She got her chance Friday morning lining up against Melissa Mojica of Puerto Rico in the first round. As she entered the ExCel Arena, the crowd gave her a loud welcome and more than 200 reporters crammed in to watch.

It was a mismatch from the start. In one quick move, Ms. Mojica flipped Ms. Shahrkhani on to her back, scoring an ippon or takedown. And that was it. Just 1 minute 22 seconds into the bout, it was over. It shouldn’t have been a surprise. Ms. Mojica outweighs Ms. Shahrkhani by five kilograms and she is ranked 24th in the world. The Saudi had never competed outside her country and didn’t have a black belt, something standard for her opponents. Her only instruction in the sport had come from her father, a judo referee.

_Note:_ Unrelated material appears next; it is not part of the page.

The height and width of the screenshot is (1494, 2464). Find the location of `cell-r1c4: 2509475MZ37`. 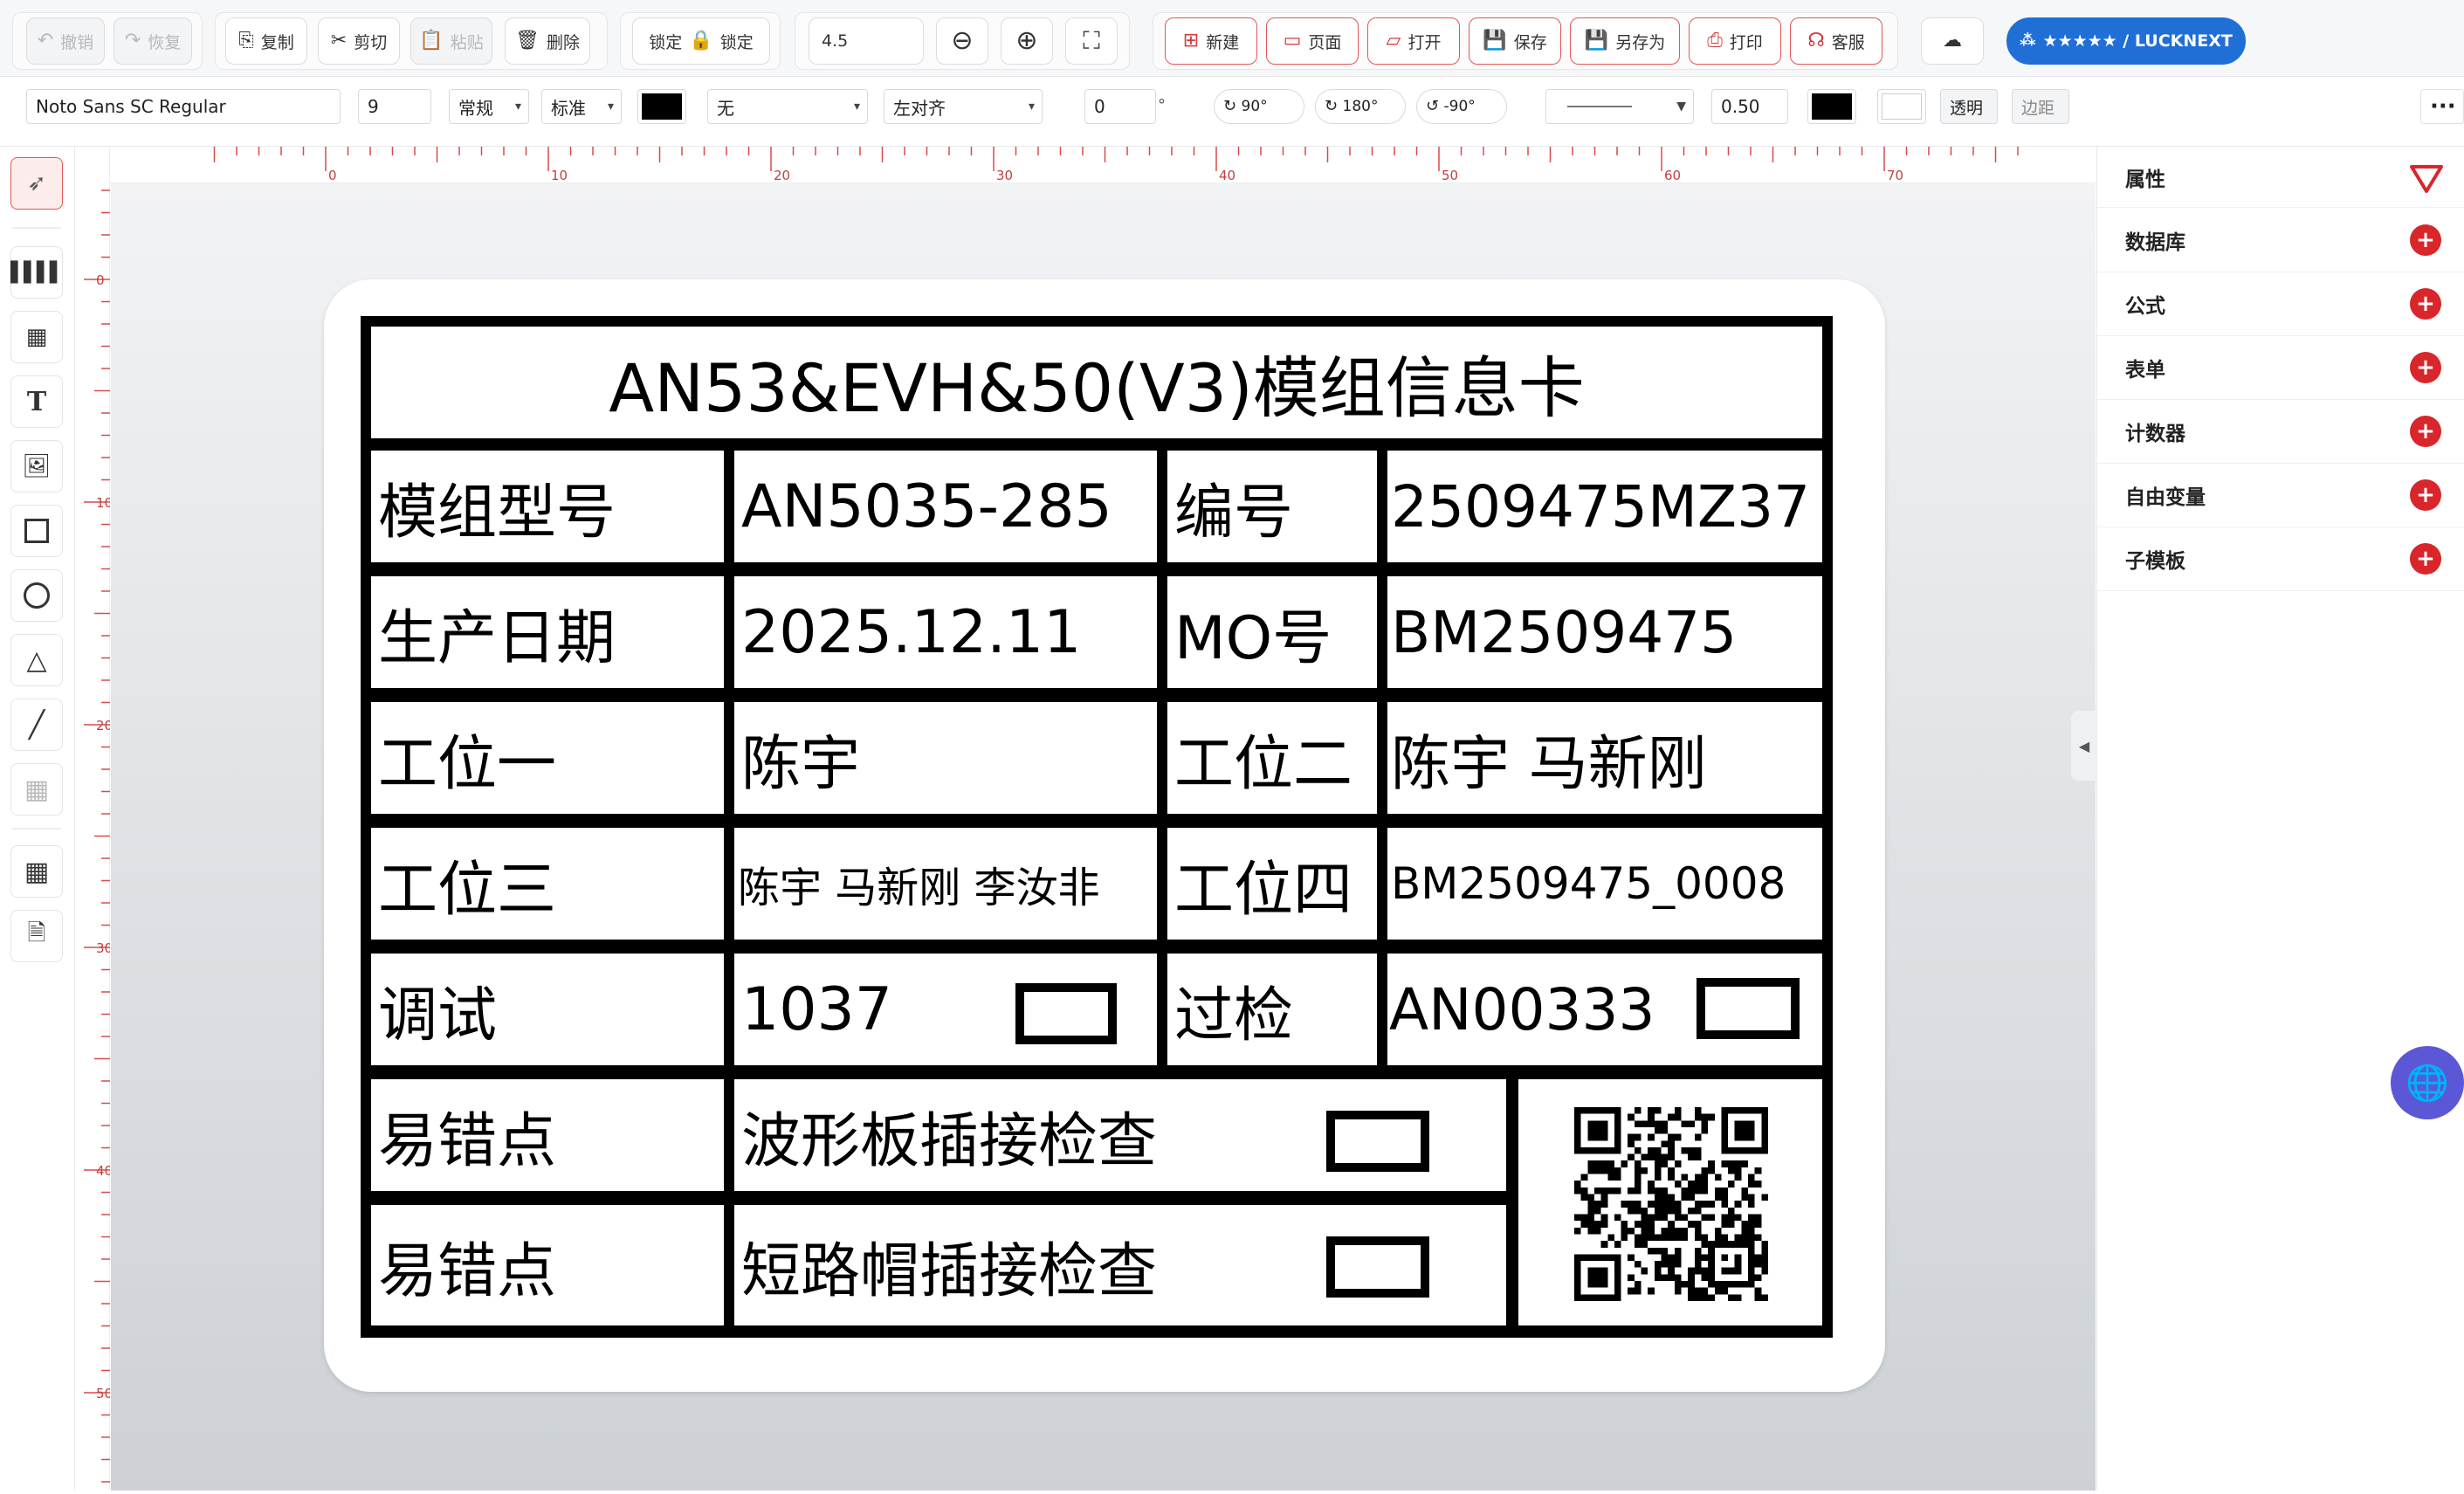

cell-r1c4: 2509475MZ37 is located at coordinates (1605, 507).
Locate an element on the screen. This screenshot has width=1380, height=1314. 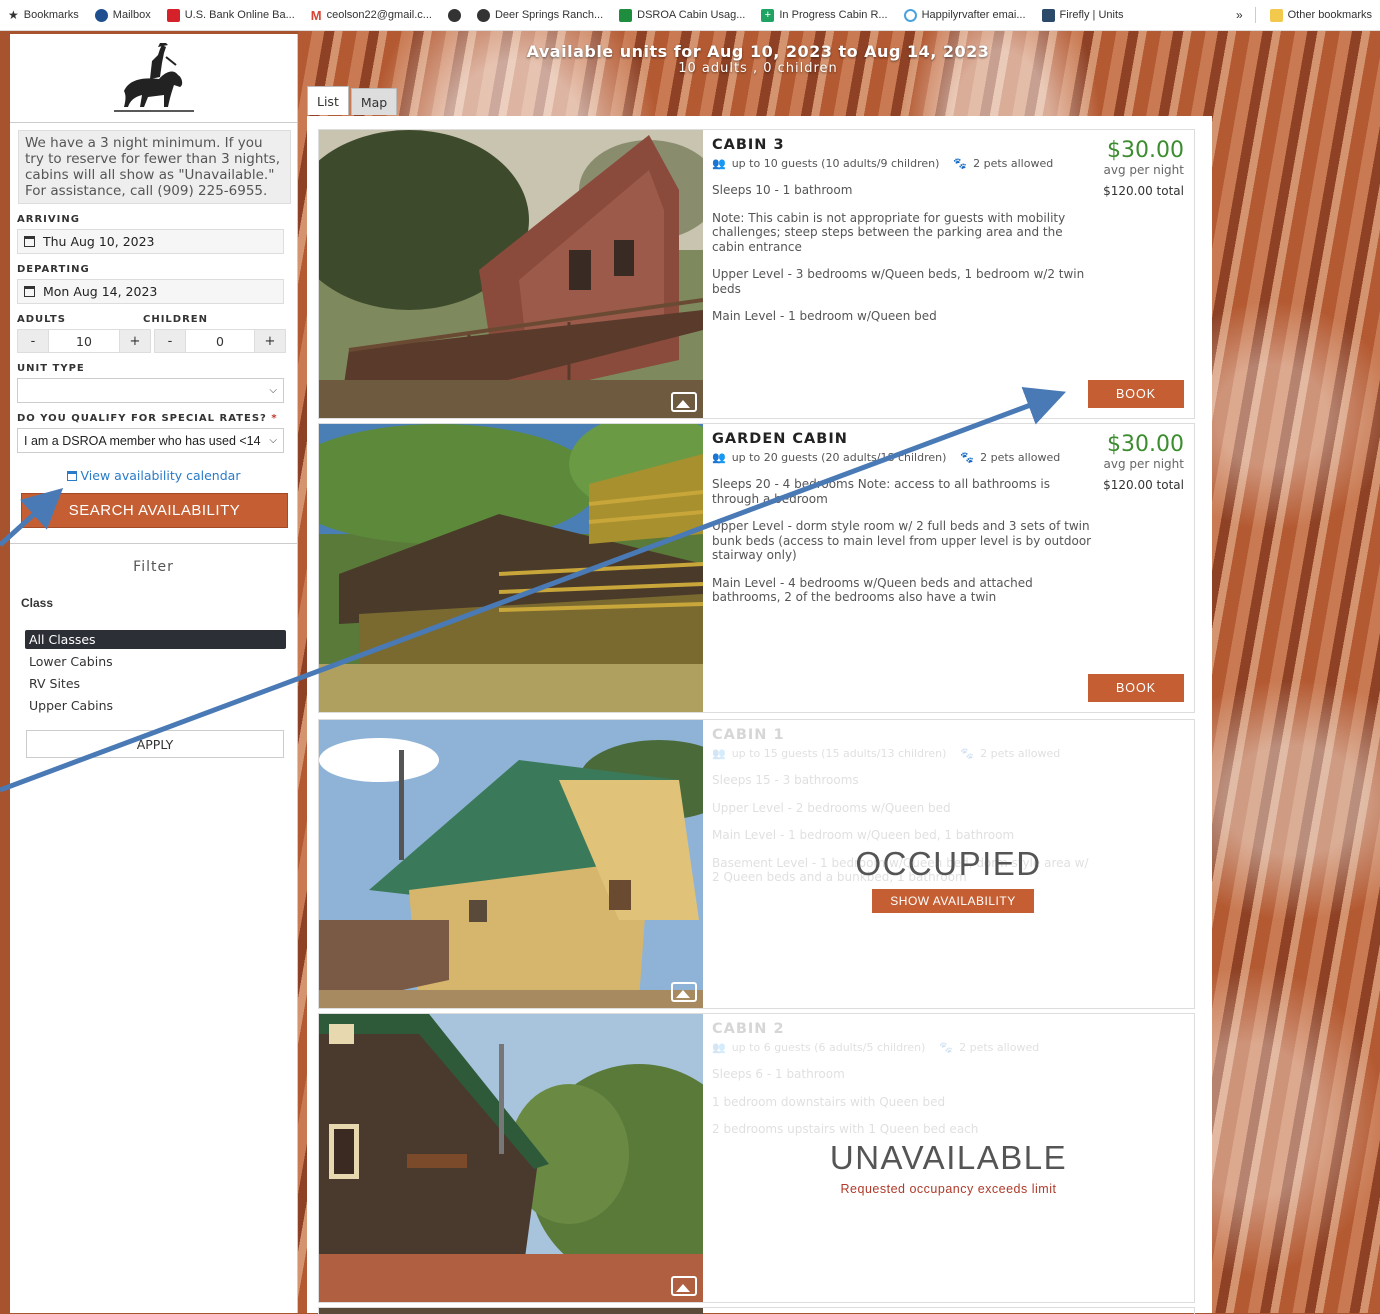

She left accompanied by her brother, Hassan Ali Seraj, smiling shyly. She seemed too intimidated to talk to the throng of reporters but offered a few comments to the Olympic broadcaster. “I was scared a lot, because of all the crowd around and lost, because this is the first time,” she said. “I’m excited and proud to be representing my country. Unfortunately I lost but hopefully I’ll do better next time … Hopefully this will be the start of bigger participation for other sports also … Hopefully this is the begin of a new era.”

Everyone claimed victory. The judo federation said it was “happy that she could compete in the best possible conditions.” The IOC called her a “great symbol” who had sent a “great message.” And the Saudis said they were proud. “I think it’s a milestone,” said Hari Kamal Najm, president of the Saudi Judo Federation. “We’re so proud … I think she did extremely well. We are very proud of her.” The hijab? “I don't think this is an issue. The head cover does not make a difference,” he said.

Ms. Mojica too offered her compliments. “It’s very important that every woman in the world has the opportunity to come to the Olympics,” she said, adding that the hijab was not an issue for her.

Ironically at the same time Ms. Shahrkhani and her hijab were making headlines in judo on Friday, across town at the Olympic Stadium roughly half a dozen women were competing in hijabs with no fanfare. Track and field came to terms with the hijab years ago and on Friday a steady stream of athletes competed in the head scarfs for countries such as Libya, Iraq, Jordan, Oman, Yemen, Qatar and Afghanistan.

In three of the four women’s 100-metre heats at the Olympic Stadium, at least one competitor was wearing a version of the hijab.Yemeni sprinter Fatima Sulaiman Dahman, the only woman competing for her country at the Games, acknowledged the symbolic importance of her accomplishment as it relates to other young women in her country.

“It's very important for me, for all the girls like me,” said the 19-year-old Ms. Dahman, who wore a black hijab, loose-fitting tights and a long-sleeved shirt.

The lot of the female track athlete in some Muslim countries isn’t always easy – Ms. Dahman is made to train inside; it’s not generally possible to run out of doors until after dark.

Though she is a 400-metre specialist – and ran the distance at the last world championships – Ms. Dahman posted a decent time in the 100-metres, running it in 13.95 seconds.

“Thanks to God, I do all my best,” she said.

Another runner, Noor Hussain Al-Malki of Qatar, pulled a hamstring in her heat, while Shinoona Salah Al-Habsi of Oman ran a quick 12.45 seconds and narrowly missed advancing to the next round.

The fourth headscarf-wearing sprinter, Tahmina Kohistani of Afghanistan, ran a personal best 14.42 seconds, and though that was the slowest time among the qualifiers, the result wasn’t really the point – lining up on the start line was.

As it was for Somalian middle-distance runner Zamzam Mohamed Farah, who competed in the 400-metre heats, finishing dead last.

The field for that event also included Maziah Mahusin, the first woman to ever represent the Muslim sultanate of Brunei. The 80,000 fans in attendance gave her a warm hand as she crossed the finish line in a national record time.